CRCS Lunch Seminar
Date: Monday, March 24, 2014
Time: 1:00pm – 2:30pm
Place: 60 Oxford St., Room 330
Speaker: David Xiao, Harvard CRCS and CNRS, LIAFA at Université Paris 7
Progress in information technology continues to accelerate, exemplified by the recent and rapid adoption of smartphones. This progress has opened the possibility of collecting massive amounts of data, tantalizing both researchers and entrepreneurs with the possibility of gaining new insights into people's behaviors. However, this promise stands in tension with the need to protect the privacy of the individuals generating this data.
In this talk we will explore how to balance these concerns using ideas from game theory and differential privacy. By formally modeling both incentives and privacy loss, we are able to rigorously study what kinds of trade-offs are achievable.
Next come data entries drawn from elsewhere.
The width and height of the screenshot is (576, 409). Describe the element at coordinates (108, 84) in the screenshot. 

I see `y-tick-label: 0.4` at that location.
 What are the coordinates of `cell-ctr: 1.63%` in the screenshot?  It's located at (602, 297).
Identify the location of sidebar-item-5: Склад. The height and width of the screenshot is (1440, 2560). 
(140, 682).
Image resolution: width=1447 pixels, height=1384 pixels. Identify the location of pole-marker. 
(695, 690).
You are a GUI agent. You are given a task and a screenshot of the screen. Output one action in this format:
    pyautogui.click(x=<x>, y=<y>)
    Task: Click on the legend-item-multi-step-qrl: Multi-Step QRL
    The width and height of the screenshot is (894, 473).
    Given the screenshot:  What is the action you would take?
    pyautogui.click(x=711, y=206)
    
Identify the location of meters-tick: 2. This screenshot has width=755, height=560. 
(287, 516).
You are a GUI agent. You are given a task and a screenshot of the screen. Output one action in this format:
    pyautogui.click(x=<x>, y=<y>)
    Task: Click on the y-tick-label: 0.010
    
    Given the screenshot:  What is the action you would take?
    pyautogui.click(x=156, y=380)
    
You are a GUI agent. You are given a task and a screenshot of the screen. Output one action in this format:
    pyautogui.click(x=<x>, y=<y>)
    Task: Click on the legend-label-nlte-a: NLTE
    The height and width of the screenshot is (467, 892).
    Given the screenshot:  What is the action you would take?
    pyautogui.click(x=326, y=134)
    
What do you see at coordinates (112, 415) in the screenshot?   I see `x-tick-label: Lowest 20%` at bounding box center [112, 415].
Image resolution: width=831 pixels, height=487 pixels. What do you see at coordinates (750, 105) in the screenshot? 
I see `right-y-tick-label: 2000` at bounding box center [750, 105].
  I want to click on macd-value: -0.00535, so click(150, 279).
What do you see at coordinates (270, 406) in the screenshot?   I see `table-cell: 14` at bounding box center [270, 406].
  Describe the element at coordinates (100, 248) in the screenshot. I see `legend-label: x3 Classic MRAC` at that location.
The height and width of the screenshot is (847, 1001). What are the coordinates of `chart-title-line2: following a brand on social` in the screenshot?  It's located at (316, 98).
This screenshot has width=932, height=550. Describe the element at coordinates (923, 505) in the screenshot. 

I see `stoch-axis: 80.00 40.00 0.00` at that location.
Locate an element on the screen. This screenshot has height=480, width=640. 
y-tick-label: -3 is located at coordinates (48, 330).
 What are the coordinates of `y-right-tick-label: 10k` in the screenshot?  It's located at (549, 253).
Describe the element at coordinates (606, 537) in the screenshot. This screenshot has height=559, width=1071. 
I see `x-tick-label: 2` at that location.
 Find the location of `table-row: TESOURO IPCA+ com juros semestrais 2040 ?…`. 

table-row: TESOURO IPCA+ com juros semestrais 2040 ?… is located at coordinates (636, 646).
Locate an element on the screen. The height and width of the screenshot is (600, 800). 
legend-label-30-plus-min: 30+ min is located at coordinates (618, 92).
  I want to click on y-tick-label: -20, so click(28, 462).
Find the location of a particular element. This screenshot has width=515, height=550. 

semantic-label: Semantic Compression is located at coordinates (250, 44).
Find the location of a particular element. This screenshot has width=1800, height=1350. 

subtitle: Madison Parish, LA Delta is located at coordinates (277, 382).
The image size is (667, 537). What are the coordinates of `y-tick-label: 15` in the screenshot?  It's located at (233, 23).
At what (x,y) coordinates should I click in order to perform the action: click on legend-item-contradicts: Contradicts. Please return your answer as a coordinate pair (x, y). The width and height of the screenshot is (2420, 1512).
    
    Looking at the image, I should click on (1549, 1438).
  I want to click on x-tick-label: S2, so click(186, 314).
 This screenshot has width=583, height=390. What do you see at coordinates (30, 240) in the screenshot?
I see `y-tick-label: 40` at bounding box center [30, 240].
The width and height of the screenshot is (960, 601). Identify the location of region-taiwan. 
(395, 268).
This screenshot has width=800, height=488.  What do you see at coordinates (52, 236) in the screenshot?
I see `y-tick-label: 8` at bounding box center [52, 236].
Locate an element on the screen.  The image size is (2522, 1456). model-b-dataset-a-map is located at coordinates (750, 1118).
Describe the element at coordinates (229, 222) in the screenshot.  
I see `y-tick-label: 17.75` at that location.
In particular, we will discuss two recent lines of work exploring such trade-offs. In the first, payments are used to compensate individuals for their loss in privacy. For example, this can model the case of a marketing or polling agency that pays individuals in order to participate in surveys. In the second line of work, we consider settings where the individuals have a stake in the outcome of the data analysis. For example, this can model a government agency who needs individuals' data in order to make policy decisions.
In both settings, we use differential privacy as a key concept to quantify the privacy loss incurred by players. We will present constructions of mechanisms achieving meaningful trade-offs between incentives and privacy, while also satisfying desirable properties such as truthfulness and individual rationality. We will also discuss negative results showing that in some cases incentives and privacy may be incompatible.
David Xiao is a research scientist at the CNRS and is based at the LIAFA, a computer science lab at Université Paris 7. He is currently a visiting scholar at CRCS. His research interests lie at the intersection of cryptography / privacy and computational complexity. He received his Ph.D in computer science from Princeton University in 2009.